**Task requirements:** Copying exactly, give the lines in the material below from the one with "Task: Open the" to the one with "Screen dimensions: 1000x638", ends included, and nothing besides.

**Record set:**

* * * * *

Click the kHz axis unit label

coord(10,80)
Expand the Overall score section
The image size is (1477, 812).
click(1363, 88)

* * * * *

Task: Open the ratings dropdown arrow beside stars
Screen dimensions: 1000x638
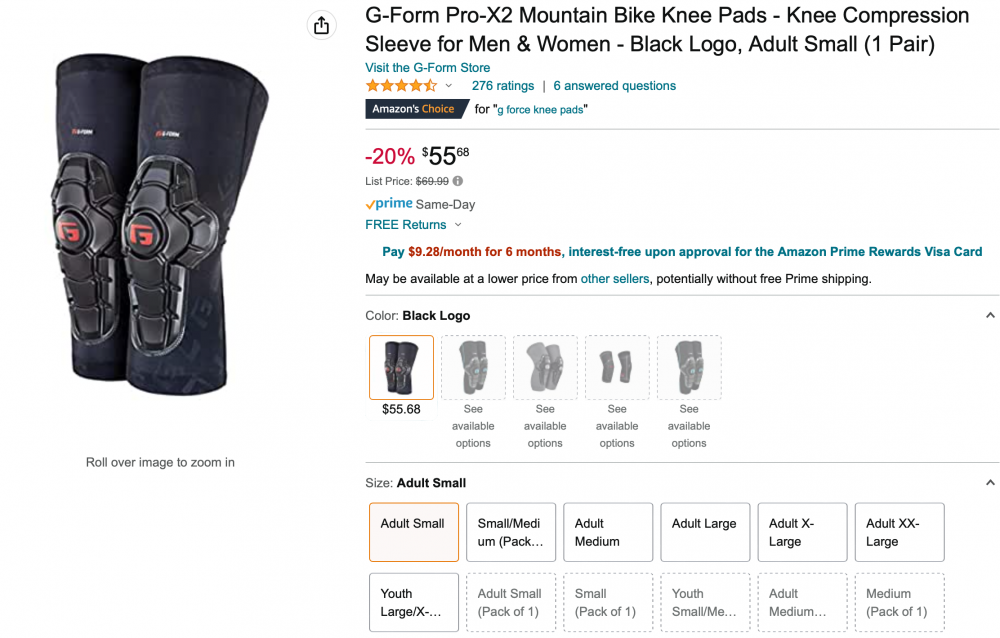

* * * * *

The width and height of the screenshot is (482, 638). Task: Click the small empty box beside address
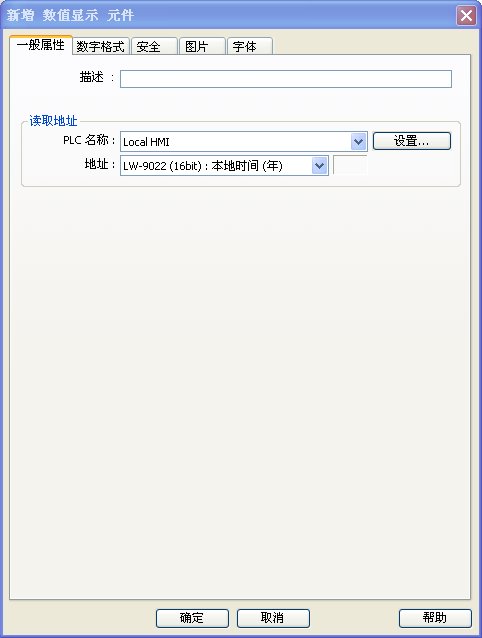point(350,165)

* * * * *

**Finished task:**
Task: Open the ratings dropdown arrow beside stars
Screen dimensions: 1000x638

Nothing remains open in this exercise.